IBM Kubernetes Service - Adding private network static routes via DaemonSet

NOTE: This repo is now deprecated. Please follow the documentation here on the official supported solution to this problem. The README here is left for historical purposes.

When connecting a IBM Kubernetes Service (IKS) cluster to networks on-premise, we can utilize a Virutal Router Appliance to serve as an IPSec VPN endpoint.

However, because all worker nodes are placed on both the private and public networks in IBM Cloud Infrastructure, the static route table in each worker node contains a route for the private network (10.0.0.0/8) and the public network (default route). This results in the diagram below:

VPN with reverse path filter

Because of Reverse Path Filtering, the worker node will drop the response because the kernel's route table does not contain a route for where the packet originated from.
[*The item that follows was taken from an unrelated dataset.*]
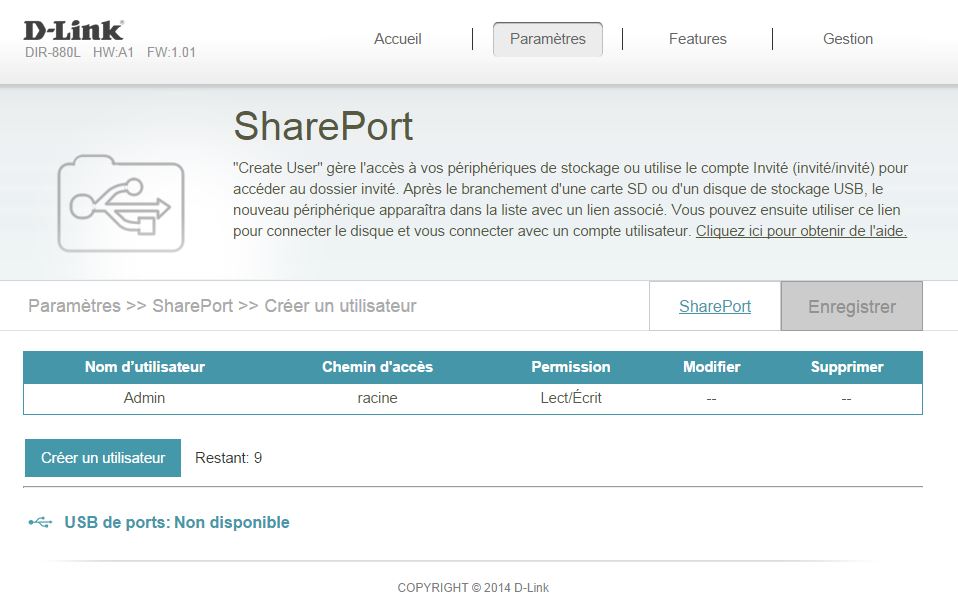Screen dimensions: 958x611
Task: Open the Features menu
Action: [x=697, y=39]
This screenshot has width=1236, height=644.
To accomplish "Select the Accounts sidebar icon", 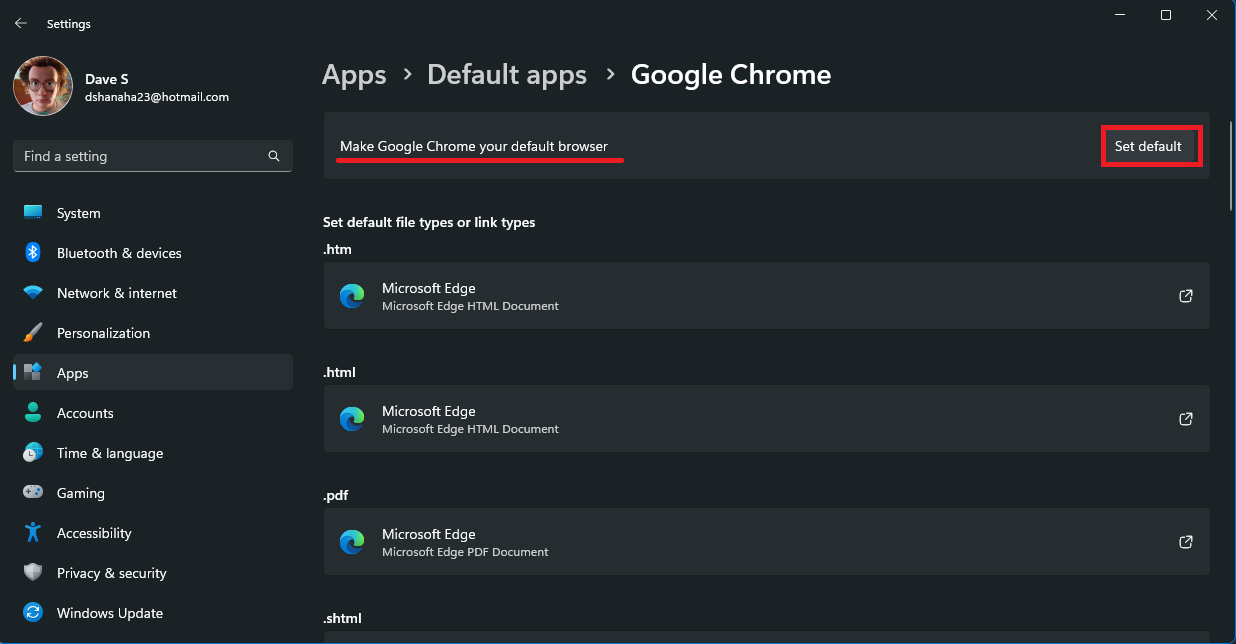I will point(33,412).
The included DaemonSet discovers the gateway for the private network (i.e. the route for 10.0.0.0/8) and adds the static routes for the on-premise subnets for the private network to the route table.

DaemonSet Usage

Update the yaml for the ConfigMap static-routes-configmap.yaml using an editor. The routes key in the ConfigMap contains a JSON array containing an array of on-premise subnets to add to each worker nodes' static route table.

Add this to Kubernetes using the kubectl command:

kubectl create -f static-routes-configmap.yaml

Before using the DaemonSet, we create a ServiceAccount, Role, and RoleBinding to limit the access of the DaemonSet only to the static-routes ConfigMap. Add these resources to Kubernetes:

kubectl create -f serviceaccount.yaml
kubectl create -f role.yaml
kubectl create -f rolebinding.yaml

Next, create the DaemonSet which uses the service account and adds the CAP_NET_ADMIN privilege to manipulate each worker node's static route table.
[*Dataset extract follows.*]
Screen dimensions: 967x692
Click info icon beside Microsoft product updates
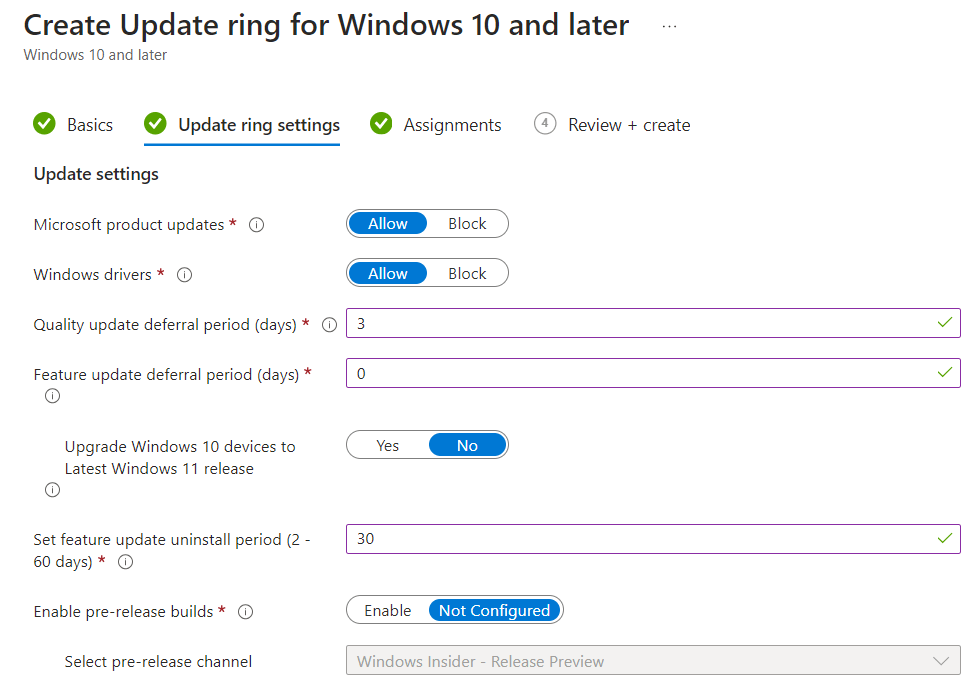[x=256, y=225]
kubectl create -f add-static-route-daemonset.yaml

A note about subnet overlap

Because IBM Cloud Infrastructure assigns the worker nodes from the Kubernetes clusters with addresses using subnets from the reserved class A block for private subnets (10.0.0.0/8), this may overlap with the address space used by many on-premise networks. The subnet overlap may cause confusion in the IPSec endpoint as it needs to connect resources in two networks that appear to be using the same address space.
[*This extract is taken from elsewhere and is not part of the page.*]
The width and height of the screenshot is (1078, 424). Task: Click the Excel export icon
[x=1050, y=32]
A common workaround to this problem is to define a one-to-one mapping at the router level using unused private address space using Bi-directional NAT.

Bidirectional NAT

In this example, the router translates the IP addresses as shown in the diagram before routing it to the destination. When configuring the Bluemix side of the tunnel, we specify the on-premise subnet as 192.168.1.0/24 (and also place that in our ConfigMap). Any packets destined for on-premise will be forwarded over the tunnel where the remote endpoint will translate that to the matching address in 10.0.1.0/24 before forwarding the packets to the destination. Similarly, on the on-premise side of the tunnel, we configure the Cloud subnet as 192.168.2.0/27, and configure the Vyatta Gateway Appliance to translates that to the matching address in 10.0.1.0/27 before forwarding the packets to the destination.